Your Play project is Java and Scala, at the same time

In the moment of creation a Play application, we are obliged to choose between Java and Scala as the base of our code, which is good because you can prefer one or another. The problem with this choice is that the programmers, basically Java programmers, they think that is a final choice. It is not unusual see some doubts in Play’s user forum about how to do something in Java version which is already well know in Scala version. For example, how to implement Web Sockets.

Of course, if there is a Java way to accomplish the task, go ahead and use it but, if there is not a Java way or this way is worst than the Scala version, still go ahead and use Scala. This is the point of this post, Play is possibly the only framework thought to be used with Scala and Java together, and not separated. Another example, all view templates are written in Scala. You still have the router file :).

Let’s see some examples! The first one is if you need to receive a Option in your template. You can try to pass a Option from play.libs.F.Option to your template.

    @(maybeTag:JavaOption[Hashtag])

    @maybeTag.map { tag:Hashtag =>
          @tag
    }.getOrElse {
          tagless
    }

The problem is that template, that becomes a Scala class after compilation, does not have any conversion from play.libs.F.Option to scala.Option. So code showed above will not work. There is no problem at all, instead of pass Play’s wrapper as argument, you can create a new Scala Option and solve your problem.

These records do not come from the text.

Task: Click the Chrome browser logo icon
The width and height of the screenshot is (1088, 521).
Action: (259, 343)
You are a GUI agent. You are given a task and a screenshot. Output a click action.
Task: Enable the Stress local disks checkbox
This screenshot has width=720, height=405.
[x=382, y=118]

    ok(views.html.index.render(scala.Option.apply(hashtag)));

Another situation. Sometimes you have a class that simply holds a value. For example, in one of my current projects, I have a class called ImportStat.

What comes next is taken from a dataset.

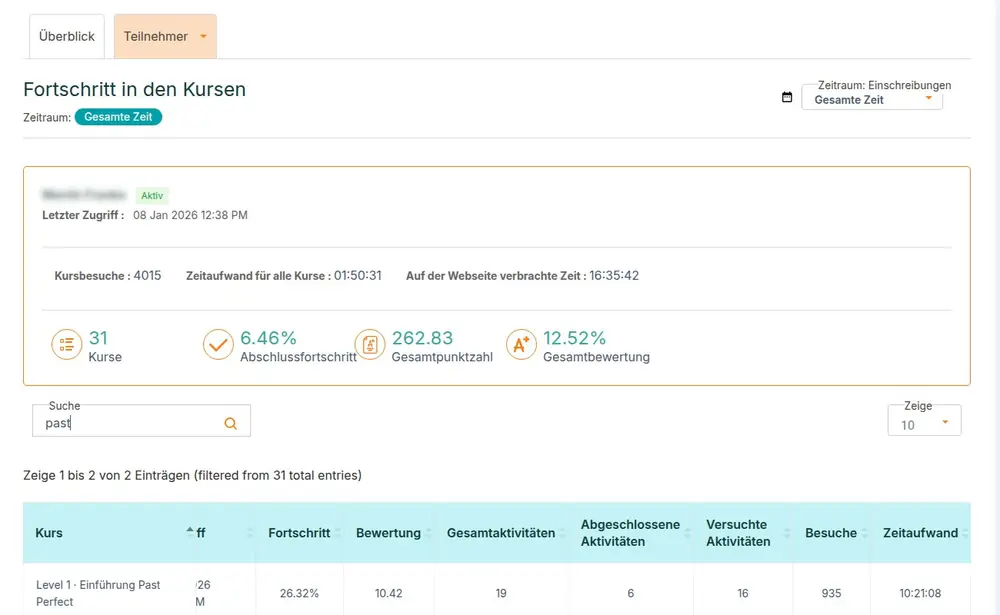Viewport: 1000px width, 615px height.
Task: Click sort arrow in Kurs column header
Action: click(x=190, y=532)
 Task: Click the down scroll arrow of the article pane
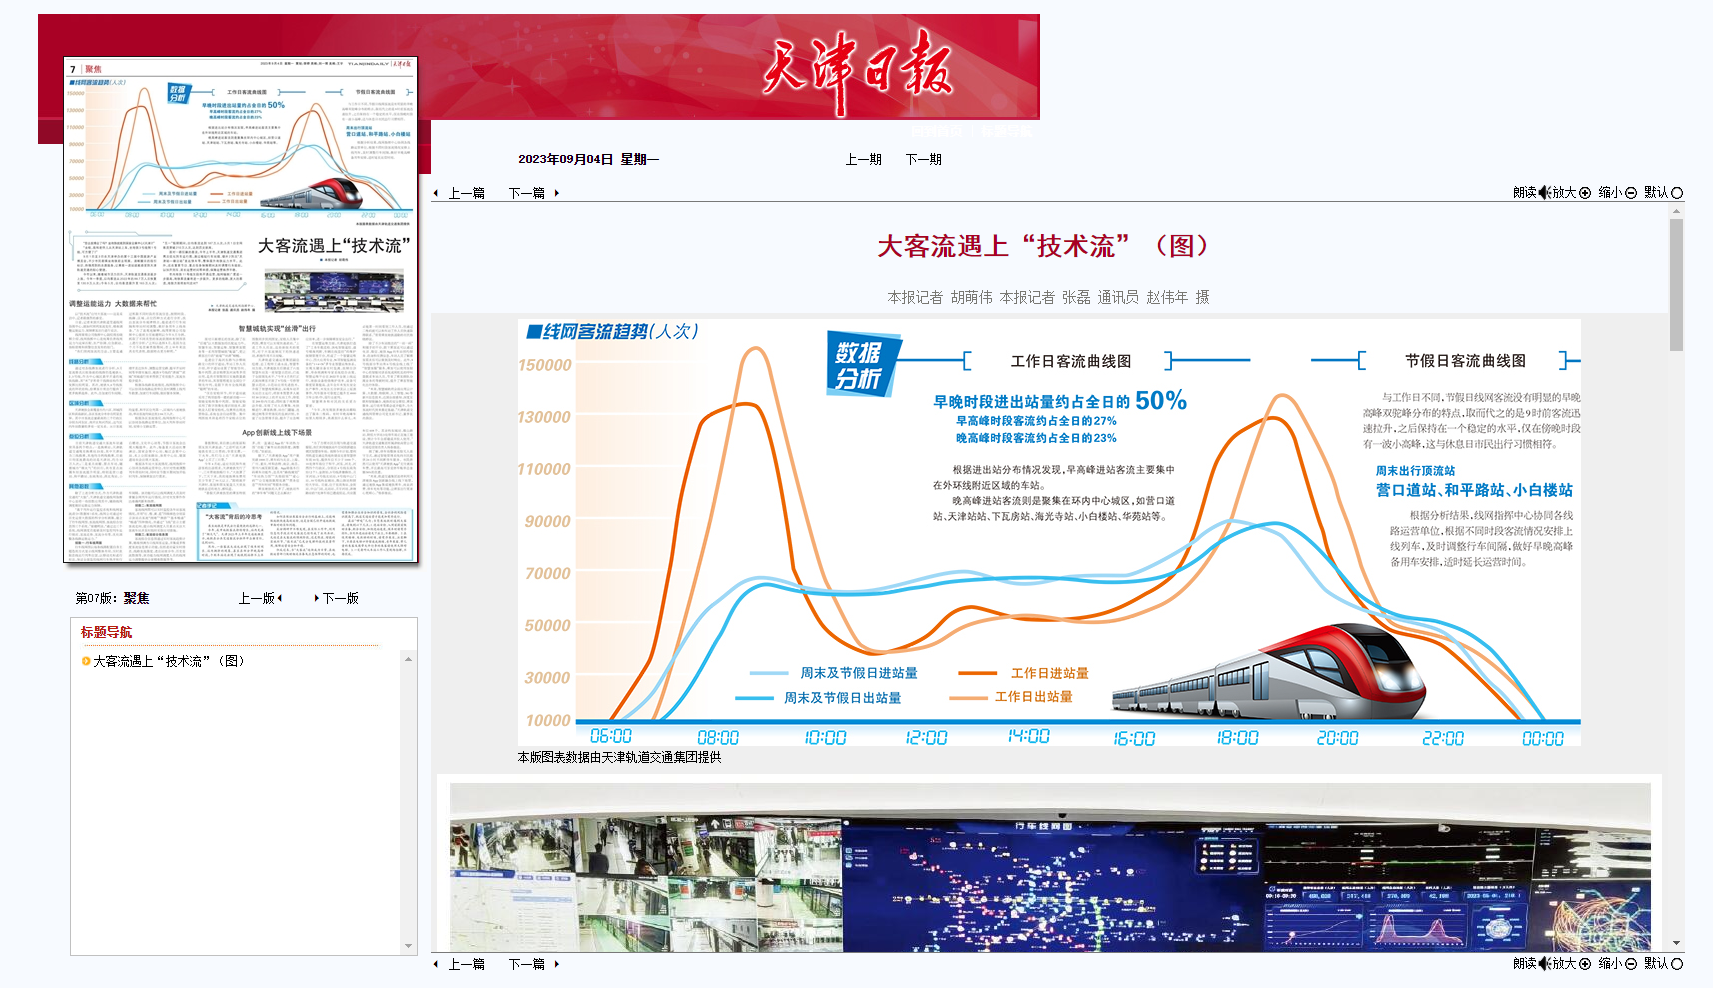tap(1676, 943)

    public class ImportStat {

    	private Number count;
    	private PhotoStatus photoStatus;

    	public ImportStat(Number count, PhotoStatus photoStatus) {
    		super();
    		this.count = count;
    		this.photoStatus = photoStatus;
    	}

    	public Number getCount(){
    		return this.count;
    	}

    	public PhotoStatus photoStatus() {
    		return photoStatus;
    	}

    }

I need to print the count value to give some information about a task that is being done by some Actor in my system. One way to do this is:

    @for(stat <- stats) {
     	  @stat.photoStatus():@stat.getCount()
    }

But, with a minor change you can take advantage of Scala syntax sugar to return values of your objects. You can use the apply() method. So let’s change our class.

    public class ImportStat {

    	private Number count;
    	private PhotoStatus photoStatus;

    	public ImportStat(Number count, PhotoStatus photoStatus) {
    		super();
    		this.count = count;
    		this.photoStatus = photoStatus;
    	}

    	public Number apply(){
    		return this.count;
    	}

    	public PhotoStatus photoStatus() {
    		return photoStatus;
    	}

    }

Now, in your template, you can write something like this.

    @for(stat <- stats) {
     	  @stat.photoStatus():@stat()
    }

The last one is the better, at least for me. I needed to use SSE to push notifications to browser. I googled about it and found this link, there was not a Java version! So I kept looking for and I found this blog post, which showed to me that Scala version was already implemented and it is much better than Java way, even if you use the pull request that brings SSE to Java version. So, for this case, I preferred to write the controller in Scala. Let’s just take a look in how you can open a SSE connection.

    package controllers

    //imports

    object UpdatePhotosController extends Controller {

      val (chatOut, chatChannel) = Concurrent.broadcast[JsValue]

      def newPhotos() = Action {
        implicit req =>
          {
            Ok.feed(chatOut &> EventSource()).as("text/event-stream")
          }
      }
    }

Now, let’s look how you can push information through the channel. And we will make this from an Actor written in Java!

    public class UpdatePhotoPanelActor extends UntypedActor{

    	@Override
    	public void onReceive(Object message) throws Exception {
    		final String id = (String) message;
    		Photo photo;
    		try {
    			photo = JPA.withTransaction(new Function0() {

    				@Override
    				public Photo apply() throws Throwable {
    					return Photos.byId(id);
    				}
    			});
    		} catch (Throwable e) {
    			throw new Exception(e);
    		}

    		UpdatePhotosController.chatChannel()
    		    .push(PanelPhotosJson.toScalaJsValue(0,photo));
    	}

    }

That is it! Don’t be afraid to mix both languages. If you are in Java project, your code will be 90% in Java and just 10% in Scala, not a big problem. The important part of Play written in Scala is the core, to build real world application is not important which one you gonna pick :). Choose the option that better fits to your team.